これも昨日からの何か縁、せめて息を引き取る際だけでも見届けてやろうとその場で立ち止まり見守ることにした。
完全に脱力した体を道に投げ出し、例の怪我をしている左後脚を中心に全身に蝿がたかっている。
お腹がかろうじて動き息をしていることを示す以外は死んでいるのと変わらない。

半時もそこにいただろうか?
通りすがるインドの人々の反応も様々だ。無視していく人もいるが多くの人は皆覗き込んでいく。
その人々は手を合わす人もいれば、単なる興味本位な人もいる。どちらかといえば後者のほうが多いような気がした。
いずれにしても、「もうすぐ終わり」と思っているに違いない。
私と同じく。
あたかもそれが当然の、自然の成り行きだと。


それゆえ彼らの行動が最初理解できなかった。
ふと現れた2人の若者が牛の口を開け水をやり始めた。
周囲の誰かに小銭を渡し、スイカを買ってきたら
それを牛の口に詰め込み始めた。
私は失礼にもこれは儀式だと最初思った。
たとえ先が分かっている牛でも、
最後の施しをしてやることが
この国の慣わしだと。

しかし最初こそ
口を開くことも
できなかった牛が、
いまゴクゴクと
必死に水を飲んでいる。
「お前も実は生きたいんだな」
「ごめんなんてもんじゃない、
俺は勝手に決めつけていた。お前はもう」
目を見開きながらのどを動かす
牛の必死な姿を見て、
決してきれいとは言えない
牛の体を扶け口に運んでやる若者の姿を見て、

感動した。「生命」を感じた。

繋がり -9/14-

2006年12月18日 | インド悶絶編
また翌日私は日本への土産を買いに出かけなければならなかった。
大通りへ抜ける手前の道で僕は三度出会った。
骨と皮だけの体は変わらない。脚もビッコを引いている。しかし間違いなく立って、そして自分の足で歩いている。
昨日の姿からは想像もできない光景だった。あの牛が歩いていた。

宿に帰り主人とその彼女に興奮して話すと、
「ならその牛の名前はヒロになるね。

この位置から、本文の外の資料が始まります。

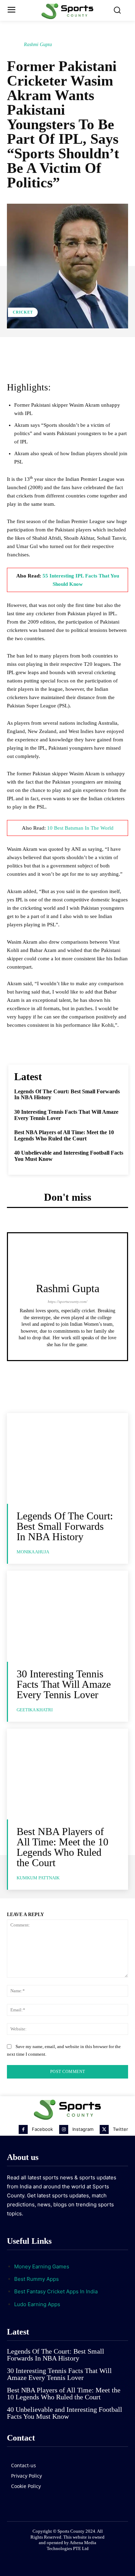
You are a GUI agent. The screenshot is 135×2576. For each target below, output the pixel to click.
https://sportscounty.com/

だってヒロが寄付した100ルピーで生き返ったのだから」


インドの過酷な自然と得体の知れない渾然一体感、そして自身の体調の苦しい体験が相まった偶然の結果だろう。
しかし偶然は必然である。
今高い飛行機代を払ってわざわざインドで苦しんだことは必然であったと思える。
私はそこから「おぼろげながらインドという国」そして「生命の力強さ」を知ることができた。